Los guardias realizaron la reverencia que se merecía tan insigne visitante para, acto seguido, hacerse cargo de sus monturas y el equipaje.

Tancol contempló el paisaje a medida que subían en el ortan. Las colinas aparecían envueltas en niebla, formando pequeñas islas doradas y verdes, una visión de ensueño iluminada por los primeros rayos de sol.

- Lo que no entiendo es por qué has decidido presentarte con otro nombre – comentaba el capitán de la pequeña escolta.

- Si Galadriel está en lo cierto, el que mi verdadera identidad se mantenga en secreto juega a favor nuestro – explicó el elfo – Espero que todos vosotros lo recordéis y no estropeéis el ardid -.

- Descuidad, señor – el oficial guiñó un ojo, señal de silencioso entendimiento.

- Además tu rango hará que la atención se desvíe en parte de mi persona – sonrió divertido y añadió en tono de broma – Caballero Glorfindel, príncipe de la Casa de la Flor Dorada -.

A la salida del ortan les recibió una noble noldorin, su expresión alegre y chispeante inspiraba una inmediata simpatía.

- Mae govannen, im Mírwen, doncella personal de la Dama Blanca, os acompañaré hasta la casa de los reyes -.

Mientras caminaban por la calle, todos los ojos se volvían en su dirección, curiosidad por saber quien era el personaje tan bien escoltado por guerreros con la librea de Lindon.

- Naugrim – observó Glorfindel, al descubrir a un grupo de enanos saliendo de una posada.

- Sí, las cosas han cambiado un poco – dijo Mírwen – Ahora es habitual ver a los naugrim o los edain pasear por nuestra ciudad, el comercio y el intercambio de ideas ha favorecido a todos los Pueblos... oh, oh! -.

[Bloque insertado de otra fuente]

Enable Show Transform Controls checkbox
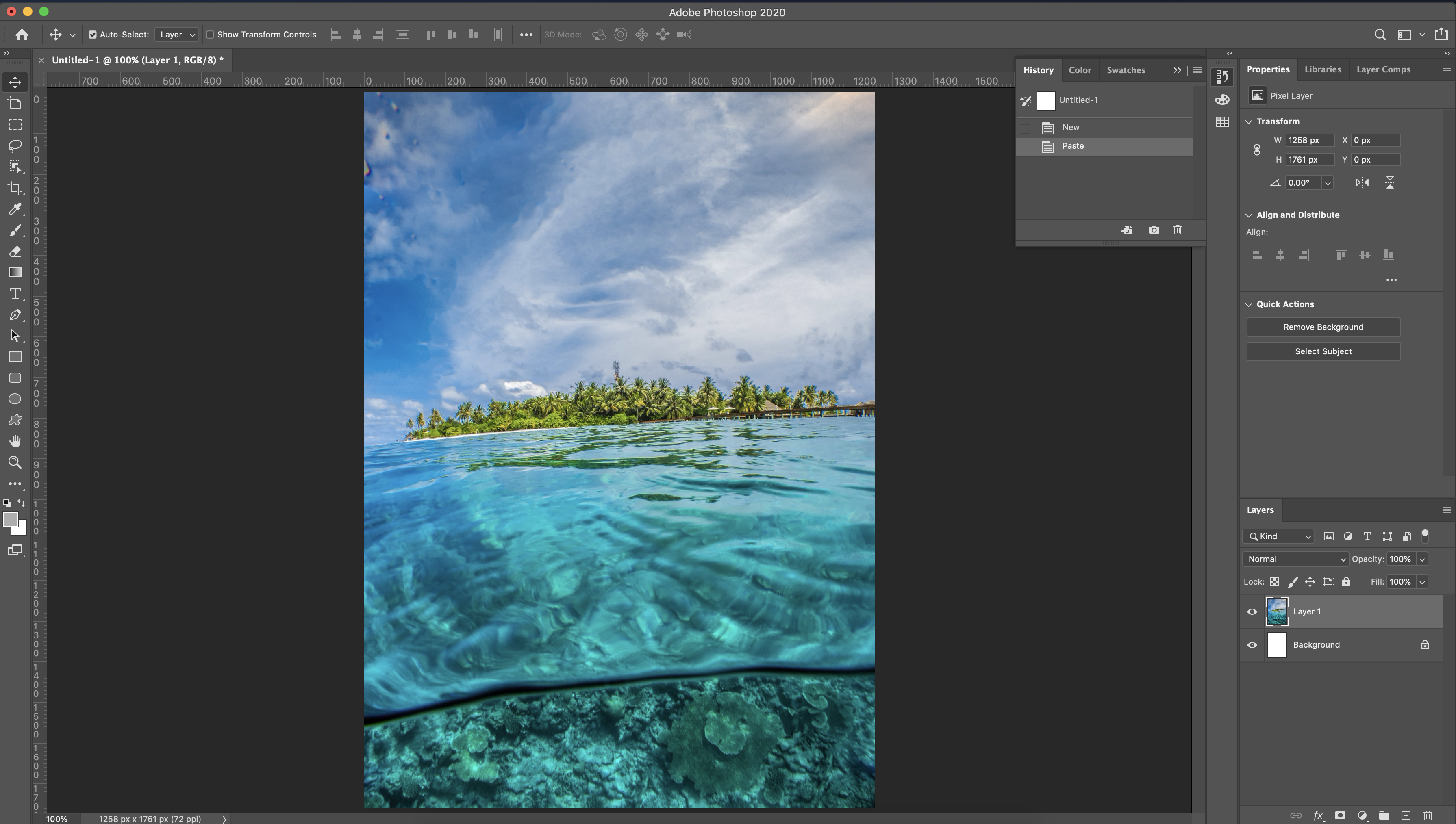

La doncella acababa de descubrir a cierta pareja viniendo en dirección contraria a ellos, Annatar y Orophin. El vidente había corrido a avisar a su señor de la inesperada visita, el maia decidió que era necesario ver a los recién llegados lo antes posible.

Artano miró interesado al extranjero, el heraldo de Gil-galad no estaba en Lindon cuando él pasó por el reino, ocupado en alguna oscura misión encargada por su rey. Le escrutó a fondo y se sintió incapaz de aclarar el misterio que le rodeaba, un rostro tan o más hermoso que el de los Altos Elfos y al mismo tiempo poseedor de ciertos rasgos humanos, constitución de un experimentado guerrero y ojos de un sabio, en los que brillaba la luz de las estrellas.

- Aiya – saludó el maia.

- Señor Annatar, tenemos prisa, si queréis conversar con nuestro invitado habréis de esperar a la cena de bienvenida – se apresuró a objetar Mírwen.

- Lo entiendo, sed bienvenido señor... -.

- Tancol Arandil – respondió el aludido – Es un honor conocer a uno de los servidores de Aulë, espero poder hablar más adelante con vos -.

- Será un placer, señor Arandil -.

Annatar continúo su aparentemente casual paseo, con Orophin pegado a sus talones. Tancol palideció visiblemente y comenzó a respirar igual que si hubiese corrido durante varias horas.

- ¿Estáis bien? -.

- Sí... – jadeó, apoyándose en el preocupado Glorfindel – Mírwen, llévanos con Galadriel -.

Nada más entrar en la casa de los monarcas, Tancol se derrumbó en uno de los sillones. El ruido de la llegada del grupo hizo bajar a la Dama Blanca, antes que cualquiera de los criados pudiera ir a avisarla.

- ¿Qué ha sucedido? – preguntó la reina, al ver el pésimo estado en que se encontraba el noble elfo.

- Nos hemos cruzado con Annatar – Mírwen bajó la cabeza.

- Tranquila Mírwen, no es culpa tuya –.

- Tendría que haberlo previsto, Artano tiene espías por todo Ost-in-Edhil – insistió ella y añadió en dirección a Tancol – Lo siento -.

- La Dama Galadriel tiene razón, no hay por qué pedir perdón – sonrió él – Sé que deberíamos dedicarnos a los felices reencuentros, pero lo primero es lo primero, ¿hay algún lugar dónde hablar en absoluta privacidad? -.

- Mi esposo nos espera allí – asintió la reina – Acompañadme -.

La pequeña comitiva siguió a la dama hasta la casa de Valglin, vacía desde que el astrólogo cayera enfermo y, posteriormente, se quedará a vivir con Thalos para recibir tratamiento. El capitán Glorfindel y sus cinco compañeros se apostaron en la puerta mientras los demás entraban. En el sencillo salón comedor aguardaban Celeborn, Fendomë, Aegnor, Súlima, Fanari y Orrerë.

Galadriel se encargó de hacer las presentaciones. A continuación, le expusieron a Tancol la situación que se vivía en la capital desde que Annatar llegase hacía unos dos años.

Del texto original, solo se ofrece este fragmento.